Saïd Omar : « Le problème se focalise sur la série A4 »

Africa-Press – Comores. L’édition 2023 des examens nationaux a suscité une inquiétude de l’opinion publique. Afin de comprendre la cause de cette régression, La Gazette des Comores s’est rapproché d’Omar Saïd, un inspecteur pédagogique du CIPR de Mboude. Ce dernier a accepté de répondre aux questions de HZK/ La Gazette des Comores.
Question : Comment expliquer la baisse des résultats aux examens nationaux ?
Saïd Omar : Ce n’est pas une question que l’on peut répondre en une seule réponse. Il y a plusieurs facteurs à tenir en compte. Non seulement du niveau d’une manière générale et sur les examens nationaux en particulier. Si l’on regarde bien ces résultats, ce sont des résultats globaux. En désagrégeant série par série, la série scientifique s’en sort très bien, les résultats parlent d’eux-mêmes. La difficulté se trouve sur la série littéraire dont les 3⁄4 des candidats font la série A4. Cette série demande de la rigueur, de l’assiduité et de la polyvalence. Malheureusement, ce sont eux qui tirent les résultats vers le bas. C’est un constat. A ce stade, nous devons après examen, analyser ces résultats et faire des recommandations. Il y a de part et d’autre des responsabilités à tous les niveaux, parents, élèves, enseignants, encadreurs et autorités. La plupart des écoles qui ont un taux de réussite élevé, sont des écoles qui s’intéressent aux disciplines. Les établissements publics sont livrés à eux-mêmes. Même, nous les enseignants, nous avons besoin d’une remise à niveau. Le gouvernement a fait un effort en envoyant les enseignants à l’Alliance française pour se performer mais cela ne suffit pas.
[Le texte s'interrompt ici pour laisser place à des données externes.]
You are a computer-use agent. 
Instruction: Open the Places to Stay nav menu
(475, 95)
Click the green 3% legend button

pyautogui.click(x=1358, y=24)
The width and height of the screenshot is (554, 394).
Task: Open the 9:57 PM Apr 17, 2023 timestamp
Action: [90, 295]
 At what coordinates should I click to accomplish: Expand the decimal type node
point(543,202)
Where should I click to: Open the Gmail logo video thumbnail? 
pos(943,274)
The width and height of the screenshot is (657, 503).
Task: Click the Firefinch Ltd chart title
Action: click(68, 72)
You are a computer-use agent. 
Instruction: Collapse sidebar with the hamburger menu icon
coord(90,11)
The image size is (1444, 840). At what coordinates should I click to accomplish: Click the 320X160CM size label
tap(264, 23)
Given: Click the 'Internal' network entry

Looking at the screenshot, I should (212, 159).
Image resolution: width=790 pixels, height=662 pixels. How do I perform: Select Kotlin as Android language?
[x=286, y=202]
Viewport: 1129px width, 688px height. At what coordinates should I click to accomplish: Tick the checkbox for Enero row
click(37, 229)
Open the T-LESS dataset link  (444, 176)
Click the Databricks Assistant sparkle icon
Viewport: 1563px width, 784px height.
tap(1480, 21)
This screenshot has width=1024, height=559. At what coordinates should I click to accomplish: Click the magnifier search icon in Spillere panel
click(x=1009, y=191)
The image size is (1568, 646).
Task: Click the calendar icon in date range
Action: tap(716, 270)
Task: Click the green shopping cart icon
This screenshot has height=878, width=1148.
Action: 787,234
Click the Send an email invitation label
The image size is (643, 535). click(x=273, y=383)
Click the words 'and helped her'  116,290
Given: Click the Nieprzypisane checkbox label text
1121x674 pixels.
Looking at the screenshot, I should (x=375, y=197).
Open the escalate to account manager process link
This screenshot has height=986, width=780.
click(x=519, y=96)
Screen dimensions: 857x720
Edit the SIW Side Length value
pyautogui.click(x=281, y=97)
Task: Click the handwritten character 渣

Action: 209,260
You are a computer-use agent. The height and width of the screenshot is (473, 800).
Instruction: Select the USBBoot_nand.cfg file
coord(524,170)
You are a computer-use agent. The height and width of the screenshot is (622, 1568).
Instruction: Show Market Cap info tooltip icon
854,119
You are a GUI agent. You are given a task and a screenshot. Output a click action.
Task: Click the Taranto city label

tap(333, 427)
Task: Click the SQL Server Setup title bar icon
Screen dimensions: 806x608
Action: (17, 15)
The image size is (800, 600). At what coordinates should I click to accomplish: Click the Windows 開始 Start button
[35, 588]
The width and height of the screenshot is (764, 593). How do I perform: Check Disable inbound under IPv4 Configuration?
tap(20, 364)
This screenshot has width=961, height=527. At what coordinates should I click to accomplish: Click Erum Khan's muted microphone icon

Il faut parler au quotidien, écrire au quotidien et écouter. Nous sommes des enseignants.

Question : Certains pointent du doigt les enseignants, qu’en pensez-vous ?
S.O: Je pense qu’Il y a des raccourcis. Il faut essayer de comprendre comment on recrute les enseignants. Quand on prend quelqu’un qui a fait la météorologie pour l’histoire-géo ou un économiste pour les mathématiques, il va faire comment ? Certains enseignants ne sont pas pluridisciplinaires. Je suis persuadé qu’avec beaucoup d’efforts nous pouvons mieux faire et rehausser le niveau. Car le problème se focalise sur la série A4. C’est une série littéraire, ce n’est pas du jour au lendemain qu’on devient littéraire, c’est une construction depuis la maternelle jusqu’au baccalauréat. Aujourd’hui combien d’élèves et enseignants lisent, même le Xala de Sembene Ousmane introduit aux examens nationaux depuis un bout de temps, rares sont ceux qui le lisent.

Question : Quels sont les axes à renforcer pour une éducation de qualité ?
S.O : Bientôt il y aura des assisses sur l’éducation nationale. Peut-être c’est l’occasion de mener une réflexion. J’ai quelques pistes en tant qu’encadreur et homme de terrain, à savoir renforcer la lecture chez les élèves, obliger les enseignants à parler couramment le français. Chaque élève doit être appelé à présenter une œuvre ou faire son résumé. On encourage les enfants à écouter les émissions en français. Peut-être, l’on peut rechausser le niveau. Ce sont des petites mesures qui peuvent avoir un impact sur la vie des élèves. C’est inquiétant de voir un enfant qui a suivi un cursus scolaire complet et de ne pas pouvoir constituer une phrase correcte, c’est scandaleux. Nous avons tous une part de responsabilité.

J’ai fait encore cette observation concernant les étudiants de l’IFERE, qui veulent devenir des enseignants. La plupart d’entre eux, ont fait la série A4, certains ont des lacunes et ils font la formation avec ces lacunes. Malheureusement, une fois sur le terrain, ces lacunes s’observent facilement. Ces gens devront être performés, outillés et avoir les atouts pour être des enseignants de qualité. Car la maquette que nous utilisons ici à l’Ifere est la même que celle des pays africains. Un enseignant devrait avoir de la rigueur et de la discipline. En outre, la prolifération des écoles privées n’aide pas. Il faut que les autorités jettent un coup d’œil pour des écoles de qualité.

Un dernier mot ?
S.O : Je pense qu’au lendemain de la proclamation des résultats du baccalauréat, on doit organiser au niveau de l’inspection des assises pour analyser ces résultats. Et faire des recommandations par la suite. Le dire c’est mieux mais il faut se pencher sur le problème.